Moreover, when we stick to this view, we tend to feel aversion to the imperfections we encounter everywhere we look, and to cling to the perfection idea itself. The Buddha would predict that this state of affairs would make us suffer. And it turns out that he is absolutely right; this is what we experience day to day. It is apparent both in extreme cases like that of the anorexic and the bulimic and in the more subtle cases of people who quietly judge and reject their romantic partners because they are in some way ‘imperfect.’

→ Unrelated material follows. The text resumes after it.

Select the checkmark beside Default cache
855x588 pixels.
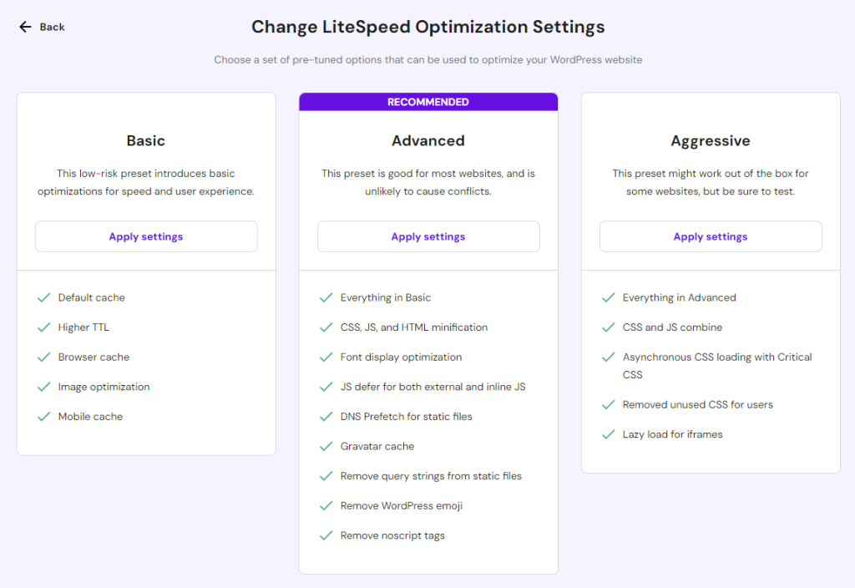43,297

Therefore, if we drop this idea that we or our world need to be absolutely perfect, the Buddha says, we will suffer less. Why? Because we will have a view grounded in reality, not in imagination. We are imperfect and so is our world and there is no way to change this fact, to shift either into a state of absolute flawlessness. When we don’t accept this reality, we suffer because the world continues to throw the truth in our faces. Moreover, when we drop this obsession with trying to make everything perfect, we also drop the clinging and aversion that made us suffer before. We can enjoy the world without needing it to be perfect. We can be at peace without needing to be totally without flaws. We can accept our flaws and certainly work to improve some of them, but we can also accept ourselves at each step of our development. We can be at peace with imperfection.
This, in closing, is really my most important point about this subject: imperfection is a reality, but we can be ‘perfectly’ at peace with it. This is what the Zen masters mean by ‘finding perfection in imperfection,’ that is, enjoying the unique character of things as they are. Sometimes, flaws can even become features. For example, an imperfect surgery left Thom Yorke, singer of the band Radiohead, with a drooping eyelid over his left eye. While some would see this physical condition as a flaw, I see it as a feature because it gives Thom his cool and distinctive look. We all have many flaws that are actually features. Have you ever been with someone who said they absolutely loved some aspect of your body that you absolutely hate? Have you ever loved such an aspect in someone else that they themselves rejected? If so, you have experienced the truth that flaws can be features. Imperfections can be loved, and loving them, like accepting them, brings peace.
If you have ever experienced a moment that you thought was so amazing that you wouldn’t change a single aspect of it and said to yourself “this moment is perfect,” then you have already tasted the beautiful nectar of acceptance. You have loved imperfections and in this way, made them perfectly acceptable to yourself in that moment. These fleeting moments of finding perfection in the present, which often arise and fade like flashes of lightning, reveal the value of accepting and loving imperfections and in this way, embracing them. When we do this, delusion, aversion, and clinging drop away and our suffering over these needless mental and emotional hang-ups drops away along with them.
In conclusion, when analyzed in the light of the definition of perfection, both human beings and the universe must be seen as being imperfect. However, this reality can be accepted and even loved and doing so brings freedom from needless suffering and greater peace. The sooner we meet the universe and ourselves in this way, while still taking action, the happier we will be. The more we do this, the more we start to see that we and our universe are imperfect and that’s perfectly okay.